* _Consigna_: Resume en dos oraciones el texto «El preservativo democrático».

* _Texto de la página_:
El preservativo democrático
No faltan ocasiones para comprobar la abundancia de la estulticia en el mugriento mundo socialista que nos obligan a aceptar. Pero la reacción de la nomenclatura mundial ante las recientes palabras del Papa sobre el uso de preservativos nos muestran, sin exageración, lo agraciadas que han resultado algunas democracias en el copioso reparto de esa triste característica humana y, lo que es lamentablemente más grave, que algunos sistemas políticos serían inviables sin elevadas (sobre)dosis de ella.
Todos los panfletos y televisiones de la gaycracia mundial lo consideran un avance en la lucha contra el SIDA, aunque insuficiente. Para estos “progres” es insuficiente todo lo que no sea prostitución y homosexualidad generalizada como la que viven en su pobre existencia. Nunca consideran un avance que alguien quiera saber qué explosivo pusieron en las bombas de Atocha con las que llegó al poder esta caterva de miserables en España o de affaires similares de otros países; quizá sospechen algo que no se atreven a decir y no es oscurantismo el que casi un pueblo entero se desentienda de ello.

* _Datos extraídos_:
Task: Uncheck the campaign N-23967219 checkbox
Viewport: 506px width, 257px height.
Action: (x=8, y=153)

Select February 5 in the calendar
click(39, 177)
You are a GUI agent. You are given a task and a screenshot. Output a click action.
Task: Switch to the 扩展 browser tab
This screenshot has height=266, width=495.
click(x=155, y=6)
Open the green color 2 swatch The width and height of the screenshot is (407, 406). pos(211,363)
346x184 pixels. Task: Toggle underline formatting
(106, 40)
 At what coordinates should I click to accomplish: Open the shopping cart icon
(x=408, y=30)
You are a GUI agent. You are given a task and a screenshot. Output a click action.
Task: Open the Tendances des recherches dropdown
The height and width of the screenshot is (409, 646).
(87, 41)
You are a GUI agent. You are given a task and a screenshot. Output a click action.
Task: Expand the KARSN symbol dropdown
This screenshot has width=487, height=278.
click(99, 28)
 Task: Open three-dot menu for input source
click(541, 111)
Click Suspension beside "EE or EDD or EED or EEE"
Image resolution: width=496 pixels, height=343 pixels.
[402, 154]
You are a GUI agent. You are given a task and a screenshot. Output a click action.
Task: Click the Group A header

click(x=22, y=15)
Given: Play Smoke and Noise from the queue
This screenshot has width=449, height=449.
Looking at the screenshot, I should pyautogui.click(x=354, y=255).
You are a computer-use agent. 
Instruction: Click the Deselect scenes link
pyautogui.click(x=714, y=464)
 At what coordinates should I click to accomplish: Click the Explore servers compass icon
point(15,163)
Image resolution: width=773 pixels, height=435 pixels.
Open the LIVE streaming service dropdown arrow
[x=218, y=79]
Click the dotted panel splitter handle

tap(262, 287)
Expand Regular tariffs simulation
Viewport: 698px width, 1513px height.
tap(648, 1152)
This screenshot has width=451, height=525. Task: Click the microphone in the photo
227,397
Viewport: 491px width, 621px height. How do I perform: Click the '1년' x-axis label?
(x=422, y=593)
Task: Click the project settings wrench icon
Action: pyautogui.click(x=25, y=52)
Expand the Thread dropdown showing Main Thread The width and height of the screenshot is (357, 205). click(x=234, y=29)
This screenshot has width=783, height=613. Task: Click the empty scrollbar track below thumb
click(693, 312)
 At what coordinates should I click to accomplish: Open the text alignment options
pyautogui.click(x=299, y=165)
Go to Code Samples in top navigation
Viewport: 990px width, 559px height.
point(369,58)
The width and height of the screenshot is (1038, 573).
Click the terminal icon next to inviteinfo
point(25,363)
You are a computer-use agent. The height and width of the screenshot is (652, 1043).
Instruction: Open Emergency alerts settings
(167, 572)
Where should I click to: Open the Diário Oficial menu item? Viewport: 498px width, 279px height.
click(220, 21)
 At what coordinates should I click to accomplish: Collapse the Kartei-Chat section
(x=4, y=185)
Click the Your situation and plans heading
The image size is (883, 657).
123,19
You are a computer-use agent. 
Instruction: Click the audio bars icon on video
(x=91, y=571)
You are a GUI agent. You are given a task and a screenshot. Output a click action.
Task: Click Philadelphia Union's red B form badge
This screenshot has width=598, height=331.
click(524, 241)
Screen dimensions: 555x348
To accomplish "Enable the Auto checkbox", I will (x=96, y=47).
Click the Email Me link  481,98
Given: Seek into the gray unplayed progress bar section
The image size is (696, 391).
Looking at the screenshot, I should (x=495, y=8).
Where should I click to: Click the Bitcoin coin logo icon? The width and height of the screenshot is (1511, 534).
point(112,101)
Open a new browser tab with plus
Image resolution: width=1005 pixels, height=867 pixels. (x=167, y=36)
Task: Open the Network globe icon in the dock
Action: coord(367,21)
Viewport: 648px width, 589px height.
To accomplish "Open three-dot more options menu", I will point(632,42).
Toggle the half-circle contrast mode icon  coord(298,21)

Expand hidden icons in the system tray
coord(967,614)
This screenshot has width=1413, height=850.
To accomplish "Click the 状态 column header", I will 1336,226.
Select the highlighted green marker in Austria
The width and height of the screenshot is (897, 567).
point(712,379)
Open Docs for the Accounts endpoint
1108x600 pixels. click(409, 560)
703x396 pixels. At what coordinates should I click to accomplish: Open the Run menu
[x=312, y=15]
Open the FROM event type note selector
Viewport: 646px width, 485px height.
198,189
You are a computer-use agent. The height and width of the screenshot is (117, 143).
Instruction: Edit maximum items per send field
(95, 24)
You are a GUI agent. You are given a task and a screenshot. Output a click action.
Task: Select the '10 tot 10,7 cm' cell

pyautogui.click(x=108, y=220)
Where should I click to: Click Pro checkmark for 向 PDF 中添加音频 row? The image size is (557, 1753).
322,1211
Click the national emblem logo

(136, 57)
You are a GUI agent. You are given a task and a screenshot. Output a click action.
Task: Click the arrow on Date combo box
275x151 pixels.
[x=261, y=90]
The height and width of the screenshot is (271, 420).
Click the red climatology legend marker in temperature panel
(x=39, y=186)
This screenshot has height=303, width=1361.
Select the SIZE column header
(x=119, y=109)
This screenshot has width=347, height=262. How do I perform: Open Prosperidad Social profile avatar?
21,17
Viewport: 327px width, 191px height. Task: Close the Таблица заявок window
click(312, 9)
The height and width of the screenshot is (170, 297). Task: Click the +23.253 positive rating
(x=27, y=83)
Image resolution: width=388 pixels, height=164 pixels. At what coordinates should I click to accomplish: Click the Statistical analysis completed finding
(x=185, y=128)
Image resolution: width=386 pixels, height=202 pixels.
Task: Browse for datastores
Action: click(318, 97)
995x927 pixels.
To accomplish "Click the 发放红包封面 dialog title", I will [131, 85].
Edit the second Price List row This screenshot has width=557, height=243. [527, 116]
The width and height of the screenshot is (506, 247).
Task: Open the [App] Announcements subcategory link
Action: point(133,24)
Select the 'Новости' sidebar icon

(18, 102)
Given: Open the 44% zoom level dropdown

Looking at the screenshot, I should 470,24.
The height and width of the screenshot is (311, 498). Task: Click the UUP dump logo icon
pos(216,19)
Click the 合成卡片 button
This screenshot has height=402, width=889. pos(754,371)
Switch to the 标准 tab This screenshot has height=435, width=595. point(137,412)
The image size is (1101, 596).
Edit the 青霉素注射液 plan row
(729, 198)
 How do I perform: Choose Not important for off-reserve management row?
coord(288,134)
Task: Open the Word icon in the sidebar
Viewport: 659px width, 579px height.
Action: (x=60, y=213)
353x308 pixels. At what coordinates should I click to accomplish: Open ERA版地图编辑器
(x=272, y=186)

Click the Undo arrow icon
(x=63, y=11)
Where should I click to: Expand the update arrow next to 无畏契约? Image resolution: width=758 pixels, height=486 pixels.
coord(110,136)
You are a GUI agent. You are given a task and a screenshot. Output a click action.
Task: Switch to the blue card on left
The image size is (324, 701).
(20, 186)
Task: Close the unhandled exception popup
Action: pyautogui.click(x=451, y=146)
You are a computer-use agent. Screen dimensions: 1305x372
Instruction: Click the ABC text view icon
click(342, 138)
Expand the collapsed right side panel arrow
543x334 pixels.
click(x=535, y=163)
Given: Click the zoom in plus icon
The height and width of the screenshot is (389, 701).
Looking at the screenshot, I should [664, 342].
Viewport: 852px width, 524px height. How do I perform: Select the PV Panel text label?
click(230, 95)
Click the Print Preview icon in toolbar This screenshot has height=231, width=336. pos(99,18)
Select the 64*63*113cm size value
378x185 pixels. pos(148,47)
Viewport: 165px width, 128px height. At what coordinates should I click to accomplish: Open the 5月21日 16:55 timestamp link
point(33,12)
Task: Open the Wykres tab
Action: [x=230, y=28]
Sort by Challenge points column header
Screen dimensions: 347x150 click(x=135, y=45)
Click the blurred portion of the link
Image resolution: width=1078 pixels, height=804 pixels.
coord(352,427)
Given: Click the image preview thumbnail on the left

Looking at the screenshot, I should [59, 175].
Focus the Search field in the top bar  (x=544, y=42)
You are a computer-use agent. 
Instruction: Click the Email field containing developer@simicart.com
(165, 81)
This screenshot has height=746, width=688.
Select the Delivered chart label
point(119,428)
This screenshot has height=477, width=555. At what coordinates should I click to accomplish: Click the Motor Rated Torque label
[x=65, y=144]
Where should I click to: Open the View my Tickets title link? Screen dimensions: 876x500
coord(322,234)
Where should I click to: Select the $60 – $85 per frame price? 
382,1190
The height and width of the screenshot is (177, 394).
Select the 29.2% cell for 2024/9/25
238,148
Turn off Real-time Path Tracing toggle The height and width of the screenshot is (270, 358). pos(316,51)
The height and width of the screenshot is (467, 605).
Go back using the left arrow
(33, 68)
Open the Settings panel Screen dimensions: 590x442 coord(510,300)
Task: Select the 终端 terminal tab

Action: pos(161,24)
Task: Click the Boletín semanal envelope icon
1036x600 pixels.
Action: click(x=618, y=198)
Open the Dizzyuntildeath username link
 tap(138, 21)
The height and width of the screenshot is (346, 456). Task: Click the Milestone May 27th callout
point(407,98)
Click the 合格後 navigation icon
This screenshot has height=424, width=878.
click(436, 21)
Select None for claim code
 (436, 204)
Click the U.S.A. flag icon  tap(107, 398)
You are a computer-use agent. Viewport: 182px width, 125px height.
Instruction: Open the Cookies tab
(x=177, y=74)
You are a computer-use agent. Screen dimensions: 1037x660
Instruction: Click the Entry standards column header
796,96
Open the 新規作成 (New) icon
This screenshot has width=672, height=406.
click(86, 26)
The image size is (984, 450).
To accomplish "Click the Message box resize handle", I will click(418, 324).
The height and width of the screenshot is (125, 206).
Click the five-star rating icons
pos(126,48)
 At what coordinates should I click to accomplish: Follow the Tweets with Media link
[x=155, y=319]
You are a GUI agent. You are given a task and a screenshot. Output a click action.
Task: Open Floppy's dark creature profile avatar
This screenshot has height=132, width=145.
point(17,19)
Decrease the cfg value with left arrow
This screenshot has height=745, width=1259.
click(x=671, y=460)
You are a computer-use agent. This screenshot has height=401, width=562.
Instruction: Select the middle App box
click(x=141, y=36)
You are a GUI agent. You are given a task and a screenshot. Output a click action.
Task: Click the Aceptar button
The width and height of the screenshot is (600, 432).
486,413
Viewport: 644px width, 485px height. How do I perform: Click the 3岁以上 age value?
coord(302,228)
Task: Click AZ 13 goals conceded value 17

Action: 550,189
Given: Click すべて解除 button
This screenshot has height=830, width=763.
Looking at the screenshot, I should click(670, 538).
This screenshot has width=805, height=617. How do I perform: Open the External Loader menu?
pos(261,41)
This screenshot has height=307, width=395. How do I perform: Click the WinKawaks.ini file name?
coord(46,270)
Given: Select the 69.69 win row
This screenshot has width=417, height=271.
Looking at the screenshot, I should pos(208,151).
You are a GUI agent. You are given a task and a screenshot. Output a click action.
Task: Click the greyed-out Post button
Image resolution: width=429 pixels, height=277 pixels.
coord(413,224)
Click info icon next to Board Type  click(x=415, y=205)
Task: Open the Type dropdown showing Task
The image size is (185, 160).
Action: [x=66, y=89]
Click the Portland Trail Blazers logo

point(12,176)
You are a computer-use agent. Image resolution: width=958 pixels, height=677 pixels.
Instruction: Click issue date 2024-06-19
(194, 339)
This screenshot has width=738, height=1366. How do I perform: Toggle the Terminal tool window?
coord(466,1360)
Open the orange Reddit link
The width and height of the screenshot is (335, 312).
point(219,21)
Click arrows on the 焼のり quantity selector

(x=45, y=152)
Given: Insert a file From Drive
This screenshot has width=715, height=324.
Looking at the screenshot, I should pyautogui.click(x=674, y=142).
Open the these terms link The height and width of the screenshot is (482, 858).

* _Resolución_: El texto sostiene que la reacción de la nomenclatura mundial ante las recientes palabras del Papa sobre el uso de preservativos muestra cuánta estulticia hay en algunas democracias, y que ciertos sistemas políticos serían inviables sin grandes dosis de ella. Añade que los medios de lo que llama la «gaycracia» mundial ven esas palabras como un avance insuficiente contra el SIDA, pero nunca consideran un avance que alguien quiera saber qué explosivo se usó en las bombas de Atocha.